Range to output from the entries below: the line containing "This screenshot has height=1000, width=1500." through the line containing "Given: Click the sidebar vertical scrollbar". Set it down exactly, ends included, nothing else.

*** Opening Data for this exercise ***

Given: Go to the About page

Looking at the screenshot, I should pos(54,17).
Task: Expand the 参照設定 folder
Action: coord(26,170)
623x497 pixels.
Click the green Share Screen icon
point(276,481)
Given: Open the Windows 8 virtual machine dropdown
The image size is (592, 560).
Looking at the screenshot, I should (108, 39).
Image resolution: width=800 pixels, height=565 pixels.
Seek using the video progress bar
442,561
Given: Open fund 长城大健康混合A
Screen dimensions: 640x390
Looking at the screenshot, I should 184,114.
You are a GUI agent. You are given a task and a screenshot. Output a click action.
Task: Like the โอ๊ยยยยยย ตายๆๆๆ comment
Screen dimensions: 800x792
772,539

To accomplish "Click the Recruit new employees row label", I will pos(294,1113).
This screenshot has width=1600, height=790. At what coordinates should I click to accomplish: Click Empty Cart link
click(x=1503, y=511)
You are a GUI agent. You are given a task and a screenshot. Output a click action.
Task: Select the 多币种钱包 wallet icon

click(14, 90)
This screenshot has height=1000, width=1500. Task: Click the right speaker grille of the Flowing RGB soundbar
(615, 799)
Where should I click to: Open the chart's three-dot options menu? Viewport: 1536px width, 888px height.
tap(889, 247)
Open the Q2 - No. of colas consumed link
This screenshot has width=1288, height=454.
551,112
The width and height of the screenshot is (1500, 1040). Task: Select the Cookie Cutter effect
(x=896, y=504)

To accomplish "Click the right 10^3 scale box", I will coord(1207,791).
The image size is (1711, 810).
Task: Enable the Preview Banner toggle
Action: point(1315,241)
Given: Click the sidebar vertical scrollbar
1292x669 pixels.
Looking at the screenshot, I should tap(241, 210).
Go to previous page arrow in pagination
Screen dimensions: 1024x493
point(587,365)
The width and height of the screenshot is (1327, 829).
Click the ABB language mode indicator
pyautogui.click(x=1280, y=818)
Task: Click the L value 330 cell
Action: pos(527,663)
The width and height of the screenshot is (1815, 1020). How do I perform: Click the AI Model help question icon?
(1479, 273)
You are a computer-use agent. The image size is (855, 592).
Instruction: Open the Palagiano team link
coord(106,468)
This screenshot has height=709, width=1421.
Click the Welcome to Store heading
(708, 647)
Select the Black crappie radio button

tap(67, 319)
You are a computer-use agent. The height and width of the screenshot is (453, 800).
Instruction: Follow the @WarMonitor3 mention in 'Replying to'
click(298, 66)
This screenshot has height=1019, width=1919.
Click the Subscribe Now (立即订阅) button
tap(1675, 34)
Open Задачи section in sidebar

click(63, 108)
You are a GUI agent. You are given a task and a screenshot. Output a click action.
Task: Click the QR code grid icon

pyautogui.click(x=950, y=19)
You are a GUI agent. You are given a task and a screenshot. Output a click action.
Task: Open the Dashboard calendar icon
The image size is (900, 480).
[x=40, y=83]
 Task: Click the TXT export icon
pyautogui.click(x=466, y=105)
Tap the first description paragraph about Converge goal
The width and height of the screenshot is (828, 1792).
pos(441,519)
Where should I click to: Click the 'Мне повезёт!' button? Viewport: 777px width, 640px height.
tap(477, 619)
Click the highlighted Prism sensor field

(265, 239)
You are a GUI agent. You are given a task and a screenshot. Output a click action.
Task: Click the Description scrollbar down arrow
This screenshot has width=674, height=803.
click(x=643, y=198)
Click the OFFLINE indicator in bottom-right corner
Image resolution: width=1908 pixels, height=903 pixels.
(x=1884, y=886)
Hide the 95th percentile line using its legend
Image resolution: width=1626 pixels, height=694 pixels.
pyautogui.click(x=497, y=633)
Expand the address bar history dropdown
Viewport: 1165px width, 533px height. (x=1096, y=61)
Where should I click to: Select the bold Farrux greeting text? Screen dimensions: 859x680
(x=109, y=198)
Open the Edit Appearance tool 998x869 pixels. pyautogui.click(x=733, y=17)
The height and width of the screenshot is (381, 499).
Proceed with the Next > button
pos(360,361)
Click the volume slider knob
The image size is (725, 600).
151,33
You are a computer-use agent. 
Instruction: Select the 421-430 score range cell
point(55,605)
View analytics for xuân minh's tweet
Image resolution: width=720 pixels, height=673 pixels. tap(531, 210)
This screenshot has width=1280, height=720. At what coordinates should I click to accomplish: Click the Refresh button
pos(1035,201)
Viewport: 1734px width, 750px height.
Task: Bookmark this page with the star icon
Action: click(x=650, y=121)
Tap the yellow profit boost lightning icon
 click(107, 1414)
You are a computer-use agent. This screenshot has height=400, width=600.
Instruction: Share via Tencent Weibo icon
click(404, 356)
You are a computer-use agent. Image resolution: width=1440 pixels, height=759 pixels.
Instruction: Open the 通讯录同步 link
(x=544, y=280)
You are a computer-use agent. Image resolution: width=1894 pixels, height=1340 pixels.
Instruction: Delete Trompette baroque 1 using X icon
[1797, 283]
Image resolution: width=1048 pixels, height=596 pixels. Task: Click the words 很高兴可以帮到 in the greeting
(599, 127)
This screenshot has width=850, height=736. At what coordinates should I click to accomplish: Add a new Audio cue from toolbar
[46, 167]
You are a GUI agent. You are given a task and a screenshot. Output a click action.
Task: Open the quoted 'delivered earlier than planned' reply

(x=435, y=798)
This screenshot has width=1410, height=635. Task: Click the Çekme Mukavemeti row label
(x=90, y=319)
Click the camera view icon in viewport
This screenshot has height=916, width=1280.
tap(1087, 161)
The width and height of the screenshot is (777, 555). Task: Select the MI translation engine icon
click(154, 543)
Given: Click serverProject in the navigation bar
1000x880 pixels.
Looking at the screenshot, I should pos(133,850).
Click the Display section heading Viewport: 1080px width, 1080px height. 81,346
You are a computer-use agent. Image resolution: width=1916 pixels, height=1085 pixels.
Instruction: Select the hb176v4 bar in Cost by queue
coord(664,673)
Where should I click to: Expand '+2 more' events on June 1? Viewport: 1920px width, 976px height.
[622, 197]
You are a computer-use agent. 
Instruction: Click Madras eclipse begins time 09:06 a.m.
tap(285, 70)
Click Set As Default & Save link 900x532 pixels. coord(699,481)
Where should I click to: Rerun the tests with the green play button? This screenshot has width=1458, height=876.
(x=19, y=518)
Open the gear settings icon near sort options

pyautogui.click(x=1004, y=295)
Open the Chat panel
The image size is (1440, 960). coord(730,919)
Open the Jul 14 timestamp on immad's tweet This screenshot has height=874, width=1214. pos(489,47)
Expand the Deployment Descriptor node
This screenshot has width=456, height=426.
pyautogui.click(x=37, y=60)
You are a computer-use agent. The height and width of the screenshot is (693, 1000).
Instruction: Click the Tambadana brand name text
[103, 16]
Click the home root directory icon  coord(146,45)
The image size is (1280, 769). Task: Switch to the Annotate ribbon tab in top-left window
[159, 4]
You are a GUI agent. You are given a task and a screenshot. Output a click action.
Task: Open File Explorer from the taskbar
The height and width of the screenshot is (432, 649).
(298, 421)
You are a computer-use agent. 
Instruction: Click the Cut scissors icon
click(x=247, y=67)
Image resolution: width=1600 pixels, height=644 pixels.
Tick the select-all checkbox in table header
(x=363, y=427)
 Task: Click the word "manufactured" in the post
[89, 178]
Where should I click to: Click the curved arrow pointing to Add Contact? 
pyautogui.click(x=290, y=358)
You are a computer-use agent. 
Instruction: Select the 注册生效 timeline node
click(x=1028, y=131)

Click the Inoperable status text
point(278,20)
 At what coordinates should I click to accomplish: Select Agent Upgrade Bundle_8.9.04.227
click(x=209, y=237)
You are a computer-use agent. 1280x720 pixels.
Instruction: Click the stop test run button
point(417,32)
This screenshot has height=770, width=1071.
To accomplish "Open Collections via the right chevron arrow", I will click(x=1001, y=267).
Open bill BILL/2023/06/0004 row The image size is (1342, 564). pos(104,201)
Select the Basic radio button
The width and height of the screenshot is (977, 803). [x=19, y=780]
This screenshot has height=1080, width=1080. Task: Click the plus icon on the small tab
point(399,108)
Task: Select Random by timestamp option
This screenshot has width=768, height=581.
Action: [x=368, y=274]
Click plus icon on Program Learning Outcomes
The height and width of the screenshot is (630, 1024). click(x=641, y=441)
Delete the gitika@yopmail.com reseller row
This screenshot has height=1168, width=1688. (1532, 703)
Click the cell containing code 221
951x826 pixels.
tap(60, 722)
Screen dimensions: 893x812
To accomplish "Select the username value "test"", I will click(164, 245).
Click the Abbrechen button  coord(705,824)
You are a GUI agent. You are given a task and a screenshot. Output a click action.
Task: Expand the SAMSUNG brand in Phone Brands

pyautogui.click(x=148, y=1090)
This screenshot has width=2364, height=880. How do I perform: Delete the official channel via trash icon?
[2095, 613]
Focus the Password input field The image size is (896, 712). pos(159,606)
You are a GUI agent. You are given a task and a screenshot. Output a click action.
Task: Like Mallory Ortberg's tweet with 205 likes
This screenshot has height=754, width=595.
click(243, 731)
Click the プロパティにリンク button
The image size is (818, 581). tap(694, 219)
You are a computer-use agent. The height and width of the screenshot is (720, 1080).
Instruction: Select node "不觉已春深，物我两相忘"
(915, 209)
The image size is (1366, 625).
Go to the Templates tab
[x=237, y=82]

*** Closing Data for this exercise ***

# [Solution to this task]
This screenshot has height=1000, width=1500. Task: Click the right speaker grille of the Flowing RGB soundbar
(615, 799)
Where should I click to: Open the chart's three-dot options menu? Viewport: 1536px width, 888px height.
tap(889, 247)
Open the Q2 - No. of colas consumed link
This screenshot has width=1288, height=454.
551,112
The width and height of the screenshot is (1500, 1040). Task: Select the Cookie Cutter effect
(x=896, y=504)

To accomplish "Click the right 10^3 scale box", I will coord(1207,791).
The image size is (1711, 810).
Task: Enable the Preview Banner toggle
Action: point(1315,241)
Given: Click the sidebar vertical scrollbar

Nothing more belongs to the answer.